La sélection qualitative doit être justifiée par la nature du produit dont elle permet de préserver la qualité ou d'assurer le bon usage ou la distribution adéquate. La distribution sélective ne vise donc que des produits spécifiques, comme les produits de luxe ou haut de gamme ou les produits de haute technicité. La seule image du produit de marque ne suffit toutefois pas à fonder la sélection. L'exigence relative à la qualité de la distribution doit cependant être proportionnée. Aucun mode de distribution ne peut a priori être exclu par le promoteur d'un réseau de distribution sélective. La spécialisation commerciale doit demeurer dans des limites raisonnables. Seul un environnement immédiat qui ne nuise pas à l'image de marque des produits peut être imposé. Le promoteur du réseau ne peut imposer au distributeur de réserver une surface minimale de vente aux produits contractuels. La sélection du distributeur peut enfin dépendre de sa qualification professionnelle ou de celle de son personnel. Dans tous les cas, les éléments pris en considération pour procéder à la sélection sur le fondement de la qualification professionnelle doivent être précisés.

L'application objective des critères de sélection suppose une certaine précision dans leur définition. En effet, seule la fixation de critères précis permet au distributeur potentiel d'en contrôler l'existence et d'apprécier sa possibilité d'intégration dans le réseau. La référence à des exigences de “notoriété et d'image de marque du magasin”, de “produits haut de gamme”, de “qualification professionnelle” et de “conseil et de services de vente” est, en particulier, trop imprécise et générale pour satisfaire à la condition d'objectivité.

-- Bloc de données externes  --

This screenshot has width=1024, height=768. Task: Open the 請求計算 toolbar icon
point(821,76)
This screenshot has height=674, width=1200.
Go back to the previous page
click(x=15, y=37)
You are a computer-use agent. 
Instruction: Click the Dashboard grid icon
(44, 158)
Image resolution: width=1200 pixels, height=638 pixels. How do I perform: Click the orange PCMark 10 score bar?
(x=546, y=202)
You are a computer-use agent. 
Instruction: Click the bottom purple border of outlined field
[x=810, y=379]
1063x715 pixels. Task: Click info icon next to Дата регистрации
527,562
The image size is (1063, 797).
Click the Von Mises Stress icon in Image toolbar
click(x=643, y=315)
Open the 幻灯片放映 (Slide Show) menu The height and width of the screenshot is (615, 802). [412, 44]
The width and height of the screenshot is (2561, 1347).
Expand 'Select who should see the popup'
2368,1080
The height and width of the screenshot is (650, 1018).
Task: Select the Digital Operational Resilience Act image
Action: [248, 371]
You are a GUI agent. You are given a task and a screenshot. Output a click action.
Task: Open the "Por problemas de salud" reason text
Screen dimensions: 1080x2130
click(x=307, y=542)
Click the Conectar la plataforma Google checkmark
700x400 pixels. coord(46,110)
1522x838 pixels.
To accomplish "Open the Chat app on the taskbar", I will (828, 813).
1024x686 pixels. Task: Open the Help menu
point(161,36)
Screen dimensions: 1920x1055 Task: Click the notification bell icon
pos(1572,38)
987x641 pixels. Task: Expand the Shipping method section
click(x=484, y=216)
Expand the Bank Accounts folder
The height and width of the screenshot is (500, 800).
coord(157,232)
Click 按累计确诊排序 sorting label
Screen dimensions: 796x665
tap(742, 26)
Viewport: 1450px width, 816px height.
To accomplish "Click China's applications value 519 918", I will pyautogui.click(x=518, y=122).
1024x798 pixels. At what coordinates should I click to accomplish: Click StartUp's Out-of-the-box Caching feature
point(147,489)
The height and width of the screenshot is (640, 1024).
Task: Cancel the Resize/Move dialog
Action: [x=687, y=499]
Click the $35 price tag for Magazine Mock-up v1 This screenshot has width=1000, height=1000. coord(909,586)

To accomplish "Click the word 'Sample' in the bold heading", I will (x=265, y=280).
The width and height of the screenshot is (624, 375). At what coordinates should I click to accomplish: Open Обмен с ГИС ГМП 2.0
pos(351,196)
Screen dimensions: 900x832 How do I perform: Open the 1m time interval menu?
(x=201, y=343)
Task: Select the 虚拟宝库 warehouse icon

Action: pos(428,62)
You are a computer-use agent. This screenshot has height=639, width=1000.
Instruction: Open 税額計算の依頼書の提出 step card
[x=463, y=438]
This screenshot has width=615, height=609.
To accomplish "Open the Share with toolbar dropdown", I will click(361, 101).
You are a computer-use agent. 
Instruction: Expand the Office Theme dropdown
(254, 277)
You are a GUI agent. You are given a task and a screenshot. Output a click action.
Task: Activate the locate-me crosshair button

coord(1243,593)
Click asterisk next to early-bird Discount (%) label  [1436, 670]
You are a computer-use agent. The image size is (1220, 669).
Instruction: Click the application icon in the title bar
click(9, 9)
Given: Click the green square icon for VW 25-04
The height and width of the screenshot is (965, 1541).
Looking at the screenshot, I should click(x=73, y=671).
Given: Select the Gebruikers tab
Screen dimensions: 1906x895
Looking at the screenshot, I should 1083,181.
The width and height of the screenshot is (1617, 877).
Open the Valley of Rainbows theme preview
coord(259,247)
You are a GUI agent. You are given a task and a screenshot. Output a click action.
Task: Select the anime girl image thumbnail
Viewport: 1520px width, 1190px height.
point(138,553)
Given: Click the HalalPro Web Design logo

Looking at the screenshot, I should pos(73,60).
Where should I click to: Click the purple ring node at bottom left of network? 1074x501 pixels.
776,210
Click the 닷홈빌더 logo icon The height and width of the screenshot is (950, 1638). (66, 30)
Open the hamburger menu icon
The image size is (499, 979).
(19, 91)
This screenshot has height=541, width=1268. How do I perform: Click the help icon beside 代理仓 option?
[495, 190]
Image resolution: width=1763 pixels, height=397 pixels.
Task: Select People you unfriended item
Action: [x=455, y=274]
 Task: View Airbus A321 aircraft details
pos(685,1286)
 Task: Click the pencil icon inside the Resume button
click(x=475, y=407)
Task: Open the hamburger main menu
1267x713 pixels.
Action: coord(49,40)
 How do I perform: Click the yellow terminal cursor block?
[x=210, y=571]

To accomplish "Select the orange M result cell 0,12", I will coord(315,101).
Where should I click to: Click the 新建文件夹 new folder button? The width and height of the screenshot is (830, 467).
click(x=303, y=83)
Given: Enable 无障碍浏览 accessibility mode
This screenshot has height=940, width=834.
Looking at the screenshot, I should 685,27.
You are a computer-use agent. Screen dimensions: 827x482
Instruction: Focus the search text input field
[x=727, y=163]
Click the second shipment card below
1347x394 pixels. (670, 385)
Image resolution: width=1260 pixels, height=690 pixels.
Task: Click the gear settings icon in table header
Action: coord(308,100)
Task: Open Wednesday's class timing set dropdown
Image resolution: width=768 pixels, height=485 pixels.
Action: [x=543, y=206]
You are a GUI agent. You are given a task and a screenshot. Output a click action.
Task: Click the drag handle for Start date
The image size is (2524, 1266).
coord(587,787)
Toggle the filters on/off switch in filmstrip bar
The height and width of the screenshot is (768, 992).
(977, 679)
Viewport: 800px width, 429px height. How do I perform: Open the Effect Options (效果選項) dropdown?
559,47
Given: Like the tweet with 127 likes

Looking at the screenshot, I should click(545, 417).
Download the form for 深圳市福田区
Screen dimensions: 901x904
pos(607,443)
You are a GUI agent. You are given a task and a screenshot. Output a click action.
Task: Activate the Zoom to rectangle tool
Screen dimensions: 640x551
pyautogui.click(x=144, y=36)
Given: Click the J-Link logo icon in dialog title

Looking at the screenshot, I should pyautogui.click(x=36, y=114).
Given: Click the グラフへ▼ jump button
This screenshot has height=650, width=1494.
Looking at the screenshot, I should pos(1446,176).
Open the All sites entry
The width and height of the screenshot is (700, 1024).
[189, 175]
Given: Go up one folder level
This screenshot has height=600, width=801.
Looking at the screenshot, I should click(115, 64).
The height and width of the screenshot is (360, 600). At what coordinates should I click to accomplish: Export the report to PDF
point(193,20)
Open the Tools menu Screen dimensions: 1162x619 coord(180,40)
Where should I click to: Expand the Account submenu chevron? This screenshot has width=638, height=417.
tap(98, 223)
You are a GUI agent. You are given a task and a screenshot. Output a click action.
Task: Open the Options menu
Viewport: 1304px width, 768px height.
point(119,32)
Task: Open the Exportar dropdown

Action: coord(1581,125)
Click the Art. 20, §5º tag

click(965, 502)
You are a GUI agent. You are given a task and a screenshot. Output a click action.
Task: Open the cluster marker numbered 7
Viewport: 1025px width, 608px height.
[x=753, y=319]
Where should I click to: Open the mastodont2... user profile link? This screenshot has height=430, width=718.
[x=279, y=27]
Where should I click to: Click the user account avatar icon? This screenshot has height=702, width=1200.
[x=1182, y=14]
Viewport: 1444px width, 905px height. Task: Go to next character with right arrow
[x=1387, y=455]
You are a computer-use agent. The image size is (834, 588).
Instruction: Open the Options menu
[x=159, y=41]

Les mêmes critères doivent être appliqués à tous les distributeurs placés dans une situation comparable au regard de la commercialisation des produits contractuels. Cependant, le fournisseur demeure libre de fixer les critères de sélection objectifs qui correspondent à la qualité de ses produits et qui peuvent différer selon les spécificités de chaque circuit de distribution, et d'agréer les candidats de son choix. Selon la Cour de cassation, seule une mise en œuvre discriminatoire des critères de sélection ou un refus d'agrément par la tête de réseau qui a pour objet ou pour effet de fausser la concurrence sont prohibés par les articles 101, paragraphe 1, TFUE et L. 420-1 du Code de commerce. L'exclusion a priori de toute forme de commercialisation, même répondant aux critères de sélection, autre que le circuit auquel est réservée la distribution, constitue une restriction discriminatoire, non proportionnée aux nécessités de la distribution des produits en cause.

L'exclusion de la vente sur internet fournit aujourd'hui la meilleure illustration de la condition d'absence de discrimination. Selon les autorités de concurrence, l'interdiction de facto des ventes sur Internet, imposée par l'animateur d'un réseau de distribution sélective à ses distributeurs agréés, constitue une restriction caractérisée qui ne saurait bénéficier de l'exemption par catégorie. Un accord de distribution sélective peut constituer une entente contraire à cette disposition lorsque les revendeurs perdent leur autonomie dans la fixation des prix ou lorsque le fournisseur impose à ses distributeurs d'obtenir son accord pour procéder à des livraisons croisées au sein du réseau. Les clauses restreignant la capacité de livraison croisée entre distributeurs constituent au demeurant des restrictions flagrantes selon le droit de l'Union. Par ailleurs, si l'interdiction de vente sur Internet stipulée dans un contrat de distribution sélective à l'égard des distributeurs agréés disposant d'un point de vente physique doit être assimilée à une limitation des ventes actives et passives, dans la mesure où elle a nécessairement un objet restrictif, l'interdiction de revente sur des sites non agréés ou des marketplaces a été admise par la Cour de justice, puis par les autorités françaises.